Because of bugs in the original Gigablast spidering code, the Findx crawler ended up on a blacklist in Project Honeypot as being “badly behaved” (fixed in our fork). That meant quite a bit of trouble for us because CDN providers, which are a very powerful hubs for internet traffic, put a lot of weight on this blacklist. Some of the most popular websites and services on the internet run through services like Cloudflare and other CDNs – so if you are in bad standing with them, suddenly a large part of the internet is not available, and we weren’t able index it.
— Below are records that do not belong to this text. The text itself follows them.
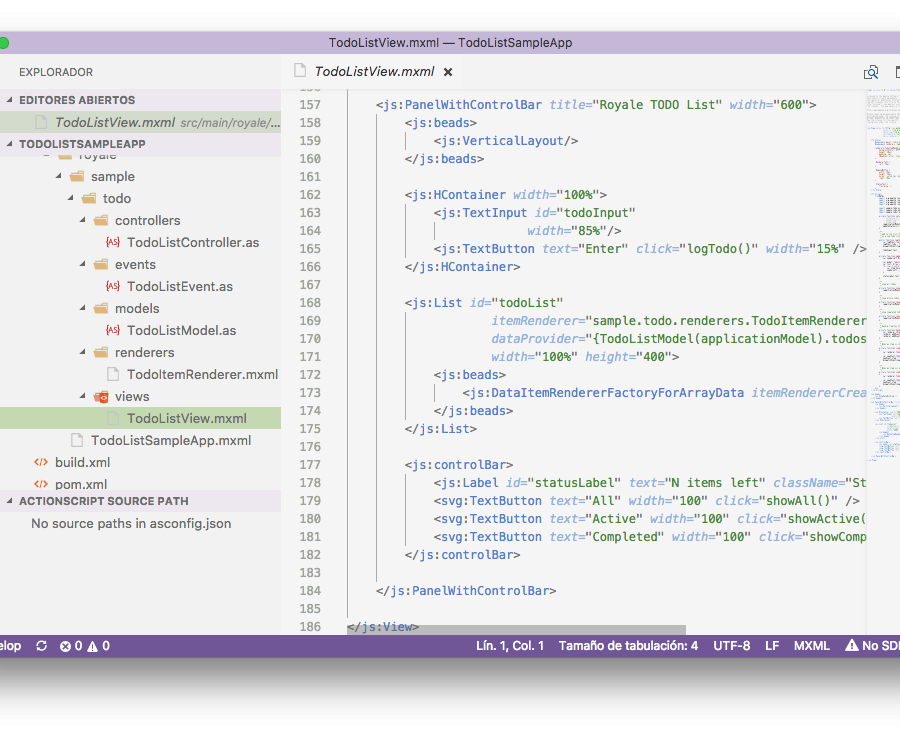Image resolution: width=900 pixels, height=737 pixels.
Task: Click the sync changes icon in status bar
Action: click(41, 646)
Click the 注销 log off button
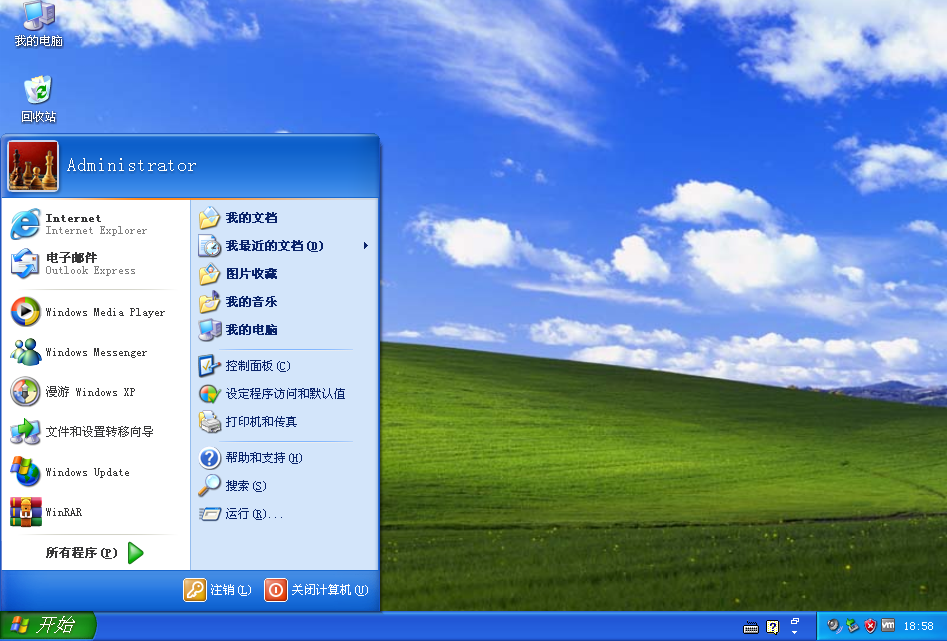947x641 pixels. tap(217, 590)
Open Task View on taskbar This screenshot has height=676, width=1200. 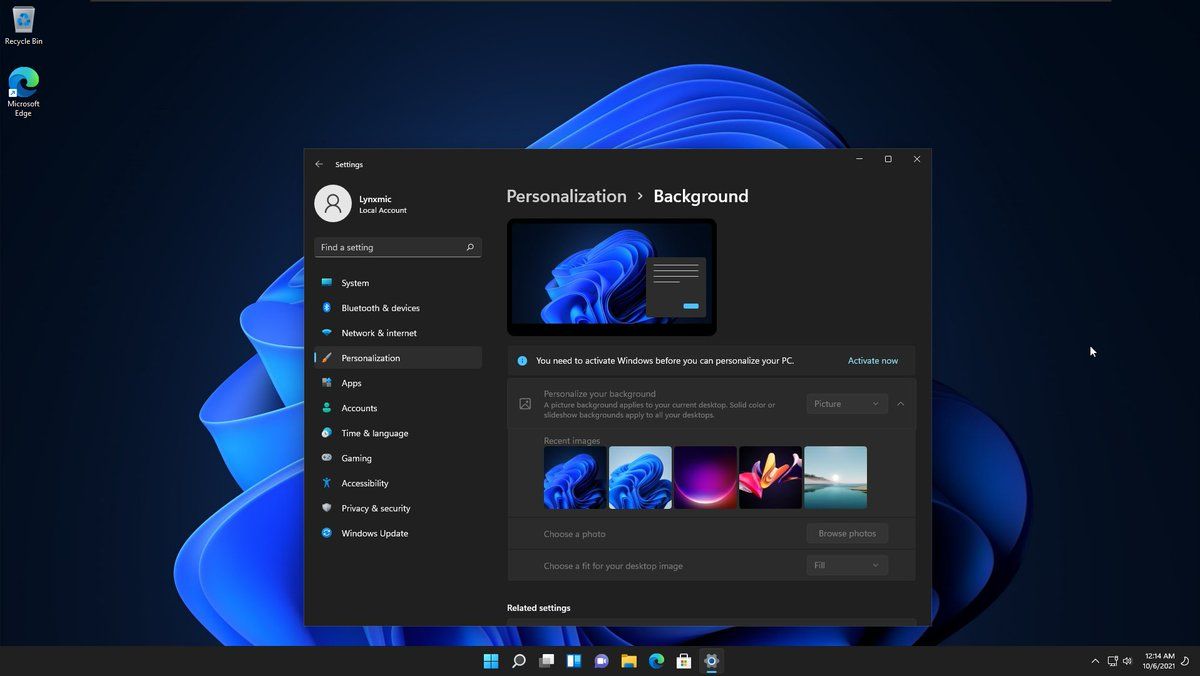(546, 661)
extract from: https://web.archive.org/web/20190921180535/https://privacore...

3 comments

> fixed in our fork

Does this mean your spider is a fork of Gigablast? Is there some additional interesting technical information about how your code/infrastructure is set up?

I realise this is not addressing your second question but you might find it interesting. Post below on server expansion one year ago. We are adding another 100 servers over Christmas and early new year.

https://blog.mojeek.com/2019/12/100-server-build-and-install...

We'll be writing about our tech stack in our next FAQs series; 3 of 4, this is 1 of 4:

https://blog.mojeek.com/2020/11/frequently-asked-questions-a...

No, we have our own spider
The post was from Findx not Mojeek
any insight as to what is consider "Badly behaved crawlers"? Or is it something that you work out with CDN so they don't blacklist your ip?
Hello, I work on the technical side of Mojeek.

Mojeek follows the robots.txt protocol so if a site doesn't want to be crawled by MojeekBot we respect that wish. There is also a generous crawl delay between pages on the same host.

Generally a 'badly behaved bot' will ignore robots.txt or hit a site too hard with requests.

Our bot uses a specific user agent which you can verify via DNS. https://www.mojeek.com/bot.html

> There is also a generous crawl delay between pages on the same host.

What's the order of magnitude of this delay? milliseconds? hundreds of milliseconds? seconds? I'm curious what's considered 'polite' in this realm and how the various parties come to form opinions on this.

A minimum of 4 seconds.
I just had a look and there's a non-standard "crawl-delay directive" extension to robots.txt that can be used to ask a spider to take some time between page visits:

  User-agent: bingbot
  Allow : /
  Crawl-delay: 10
https://en.wikipedia.org/wiki/Robots_exclusion_standard#Craw...
Hello, MojeekBot doesn't observe the crawl-delay directive but thanks for the reminder of it as it's beneficial for us to know if site owners require more grace between requests.
Thanks for that link, I haven't come across it before.